CONSUMI. Indagine Consumers’ Forum, la tavola rotonda

La presentazione dell’indagine realizzata da Ipsos per Consumers’ Forum è stata anche l’occasione per un confronto tra associazioni dei consumatori e imprese sul tema della responsabilità d’impresa. Un tema in auge oggigiorno, anche in considerazione dell’importanza che esso riveste per le prossime strategie per Europa 2020. Tutti gli interventi che si sono susseguiti nel corso della tavola rotonda hanno condiviso l’importanza dell’argomento. Secondo Luigi Bordoni, presidente Centromarca, "la responsabilità sociale è entrata a far parte a pieno titolo del valore delle imprese di marca e ciò si concretizza in molte attività. Tuttavia le imprese in questo campo scontano un problema di comunicazione". Bordoni si riferisce al dato secondo cui per gli intervistati le aziende "socialmente responsabili" siano solo una esigua minoranza. "Bisogna trovare il modo giusto per comunicare la CSR" aggiunge Bordoni.

Ma non è soltanto un problema di comunicazione.Ne è convinta Maria Ludovica Agrò, responsabile segretariato PCN OCSE Italiano secondo cui "la CSR rappresenta una sfida anche per le Istituzioni che hanno il compito di creare un contesto favorevole affinchè le imprese possano assumere quei comportamenti responsabili che i consumatori si aspettano".

Marina Migliorato, head of Corporate Social Responsibility and Stakeholders – Enel, punta il dito anche verso un non trascurabile problema lessicale che va superato affichè si giunga ad "una nuova cultura che possa animare il dopo crisi". "Abbiamo bisogno di un nuovo patto sociale" spiega.

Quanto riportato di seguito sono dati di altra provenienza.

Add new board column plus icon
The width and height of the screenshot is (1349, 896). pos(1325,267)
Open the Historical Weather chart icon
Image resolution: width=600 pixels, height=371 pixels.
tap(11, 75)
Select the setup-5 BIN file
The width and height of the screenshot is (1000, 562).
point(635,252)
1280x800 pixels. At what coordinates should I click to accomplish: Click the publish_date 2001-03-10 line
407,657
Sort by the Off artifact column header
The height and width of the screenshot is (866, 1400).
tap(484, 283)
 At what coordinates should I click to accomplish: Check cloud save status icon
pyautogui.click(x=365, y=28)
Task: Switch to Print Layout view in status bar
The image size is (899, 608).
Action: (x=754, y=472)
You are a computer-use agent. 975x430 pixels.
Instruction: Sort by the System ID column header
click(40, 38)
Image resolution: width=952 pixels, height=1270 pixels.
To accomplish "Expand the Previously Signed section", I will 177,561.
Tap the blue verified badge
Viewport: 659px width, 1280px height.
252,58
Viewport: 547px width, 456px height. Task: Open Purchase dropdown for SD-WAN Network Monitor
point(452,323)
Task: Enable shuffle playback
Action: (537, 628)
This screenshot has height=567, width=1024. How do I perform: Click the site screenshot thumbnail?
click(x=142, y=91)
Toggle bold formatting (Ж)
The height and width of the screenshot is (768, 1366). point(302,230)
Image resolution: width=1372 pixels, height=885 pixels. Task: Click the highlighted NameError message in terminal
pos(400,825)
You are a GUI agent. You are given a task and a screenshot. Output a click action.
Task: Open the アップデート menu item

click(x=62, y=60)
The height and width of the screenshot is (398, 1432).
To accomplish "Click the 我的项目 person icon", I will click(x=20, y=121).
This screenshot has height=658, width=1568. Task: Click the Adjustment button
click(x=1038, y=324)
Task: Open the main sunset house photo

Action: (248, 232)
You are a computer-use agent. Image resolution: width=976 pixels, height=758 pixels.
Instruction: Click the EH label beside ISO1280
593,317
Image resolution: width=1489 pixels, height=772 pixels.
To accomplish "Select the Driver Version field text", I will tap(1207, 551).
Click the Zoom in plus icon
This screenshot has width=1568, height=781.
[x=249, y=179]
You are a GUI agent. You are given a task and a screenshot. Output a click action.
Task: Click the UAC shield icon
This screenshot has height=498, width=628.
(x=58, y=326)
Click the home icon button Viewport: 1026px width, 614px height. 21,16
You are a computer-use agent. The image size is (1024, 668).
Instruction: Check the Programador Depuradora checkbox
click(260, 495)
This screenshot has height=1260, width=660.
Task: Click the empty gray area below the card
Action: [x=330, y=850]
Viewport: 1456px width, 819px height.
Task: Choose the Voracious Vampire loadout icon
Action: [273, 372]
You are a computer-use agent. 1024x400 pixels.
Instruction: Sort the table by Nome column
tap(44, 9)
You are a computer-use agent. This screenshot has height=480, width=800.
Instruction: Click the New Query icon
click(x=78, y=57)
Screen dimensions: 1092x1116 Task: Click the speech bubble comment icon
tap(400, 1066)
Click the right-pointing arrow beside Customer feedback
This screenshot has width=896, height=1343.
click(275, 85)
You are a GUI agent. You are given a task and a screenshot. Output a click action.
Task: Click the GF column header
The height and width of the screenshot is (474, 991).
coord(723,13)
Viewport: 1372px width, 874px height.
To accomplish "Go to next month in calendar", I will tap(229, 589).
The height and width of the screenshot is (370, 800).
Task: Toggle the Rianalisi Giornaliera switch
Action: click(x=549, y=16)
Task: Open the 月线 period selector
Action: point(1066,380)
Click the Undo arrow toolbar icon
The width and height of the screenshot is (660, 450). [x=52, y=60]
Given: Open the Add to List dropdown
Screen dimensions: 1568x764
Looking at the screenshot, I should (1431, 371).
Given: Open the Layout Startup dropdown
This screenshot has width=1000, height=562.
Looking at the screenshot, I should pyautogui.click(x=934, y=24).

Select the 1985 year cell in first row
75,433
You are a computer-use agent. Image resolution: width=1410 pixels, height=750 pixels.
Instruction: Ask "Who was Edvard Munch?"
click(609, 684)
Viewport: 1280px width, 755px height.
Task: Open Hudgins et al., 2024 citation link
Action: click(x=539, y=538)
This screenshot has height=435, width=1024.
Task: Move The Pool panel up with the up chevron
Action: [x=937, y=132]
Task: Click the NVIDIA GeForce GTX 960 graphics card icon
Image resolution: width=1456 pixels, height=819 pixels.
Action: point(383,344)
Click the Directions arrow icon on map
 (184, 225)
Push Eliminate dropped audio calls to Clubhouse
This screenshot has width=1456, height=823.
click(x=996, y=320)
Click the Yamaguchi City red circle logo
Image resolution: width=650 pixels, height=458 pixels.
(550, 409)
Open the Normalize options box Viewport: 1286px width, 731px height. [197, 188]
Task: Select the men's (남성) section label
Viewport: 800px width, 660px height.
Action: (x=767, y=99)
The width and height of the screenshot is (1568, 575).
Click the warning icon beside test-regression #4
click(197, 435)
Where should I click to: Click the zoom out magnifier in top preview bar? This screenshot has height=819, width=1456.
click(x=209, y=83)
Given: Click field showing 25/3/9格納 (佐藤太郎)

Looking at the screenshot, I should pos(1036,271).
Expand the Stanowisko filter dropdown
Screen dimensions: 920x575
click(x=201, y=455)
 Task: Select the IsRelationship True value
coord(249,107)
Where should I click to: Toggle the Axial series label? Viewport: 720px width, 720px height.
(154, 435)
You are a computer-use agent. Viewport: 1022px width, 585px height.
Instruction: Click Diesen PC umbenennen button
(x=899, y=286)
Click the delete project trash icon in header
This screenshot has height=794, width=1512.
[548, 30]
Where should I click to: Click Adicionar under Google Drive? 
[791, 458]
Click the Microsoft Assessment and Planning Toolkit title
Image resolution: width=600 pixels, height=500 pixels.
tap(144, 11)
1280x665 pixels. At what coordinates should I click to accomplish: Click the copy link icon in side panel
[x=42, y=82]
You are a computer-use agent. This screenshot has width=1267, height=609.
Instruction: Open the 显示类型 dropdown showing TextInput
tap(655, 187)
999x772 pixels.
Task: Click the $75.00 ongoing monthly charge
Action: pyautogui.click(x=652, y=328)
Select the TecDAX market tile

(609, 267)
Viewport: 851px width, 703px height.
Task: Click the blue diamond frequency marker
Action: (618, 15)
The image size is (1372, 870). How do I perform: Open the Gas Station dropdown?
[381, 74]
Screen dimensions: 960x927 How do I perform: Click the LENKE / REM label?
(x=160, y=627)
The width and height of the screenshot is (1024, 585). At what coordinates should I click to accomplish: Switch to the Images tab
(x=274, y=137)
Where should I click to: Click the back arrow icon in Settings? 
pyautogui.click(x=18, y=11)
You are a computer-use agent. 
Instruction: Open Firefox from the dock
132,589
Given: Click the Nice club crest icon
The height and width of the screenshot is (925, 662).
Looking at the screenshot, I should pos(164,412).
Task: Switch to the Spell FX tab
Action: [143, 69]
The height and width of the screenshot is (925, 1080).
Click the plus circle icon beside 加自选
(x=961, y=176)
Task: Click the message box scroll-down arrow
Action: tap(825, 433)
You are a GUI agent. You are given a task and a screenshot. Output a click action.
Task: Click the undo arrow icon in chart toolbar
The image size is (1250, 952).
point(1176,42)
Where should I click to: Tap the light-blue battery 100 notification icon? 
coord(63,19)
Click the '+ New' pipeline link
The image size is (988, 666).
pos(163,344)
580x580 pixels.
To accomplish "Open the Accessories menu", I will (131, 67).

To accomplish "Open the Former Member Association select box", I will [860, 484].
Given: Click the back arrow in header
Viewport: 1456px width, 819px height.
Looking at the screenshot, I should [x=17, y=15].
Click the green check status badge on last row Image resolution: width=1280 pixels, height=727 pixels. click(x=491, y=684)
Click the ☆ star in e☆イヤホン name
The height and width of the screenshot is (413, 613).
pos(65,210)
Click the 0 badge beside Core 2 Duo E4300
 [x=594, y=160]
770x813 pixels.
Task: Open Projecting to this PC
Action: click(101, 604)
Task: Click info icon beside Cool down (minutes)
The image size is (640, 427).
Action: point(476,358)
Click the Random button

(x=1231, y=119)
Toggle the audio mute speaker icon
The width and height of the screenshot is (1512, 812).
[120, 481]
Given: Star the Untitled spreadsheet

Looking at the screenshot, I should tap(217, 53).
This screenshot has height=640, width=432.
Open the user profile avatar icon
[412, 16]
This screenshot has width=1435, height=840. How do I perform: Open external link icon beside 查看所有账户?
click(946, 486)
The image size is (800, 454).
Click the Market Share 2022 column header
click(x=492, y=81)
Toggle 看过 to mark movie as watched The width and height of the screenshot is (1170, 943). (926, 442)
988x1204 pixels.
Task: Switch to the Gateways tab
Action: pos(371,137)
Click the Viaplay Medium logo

Diverso il punto di vista delle associazioni dei consumatori.Lorenzo Miozzi, Movimento Consumatori, sostiene, infatti, che "sul tema ci sono ampi margini di miglioramento che deve passare attraverso un lavoro congiunto tra associazioni e imprese". Secondo Miozzi, infatti, occorre trovare dei parametri per misurare la responsabilità sociale delle imprese. Carlo Pileri, Adoc, parte dalla grande confusione che regna sul tema e porta ad esempio i manifesti per la morte di Steve Jobs realizzati dal SEL: "E’ la dimostrazione di quanto le idee siano ancora confuse sul tema della responsabilità sociale anche da parte delle persone che per cultura e tradizione dovrebbero essere più attente ai temi sociali". Secondo Paolo Piccari, Unione Nazionale Consumatori, "c’è oggi una forte domanda di CSR e per soddisfarla i consumatori sono disposti a spendere di più ciò significa che è chiaro a tutti che la crisi è dovuta ad una scarsa responsabilità sociale da parte di molte imprese".

La tavola rotonda si è conclusa con la testimonianza di Jane Clayton-Jones, CEO of Ruteland Citizens Advice – UK, che ha spiegato la realtà inglese: "Il 97% dei cittadini inglesi conoscono gli sportelli di assistenza al cittadino e il 41% di essi prima o poi lo utilizzano. Lo sportello esiste dal 1939 e risponde a due esigenze fondamentali: fornisce consulenza a coloro che ne hanno bisogno (risolve 7 milioni di problemi l’anno) e fornisce consigli ai consumatori. Tra le nostre attività principali c’è la realizzazione di campagne politiche che hanno ad oggetto le segnalazioni che giungono da parte dei cittadini ai nostri 3500 sportelli sparsi sul territorio". Come dire: c’è sempre da imparare!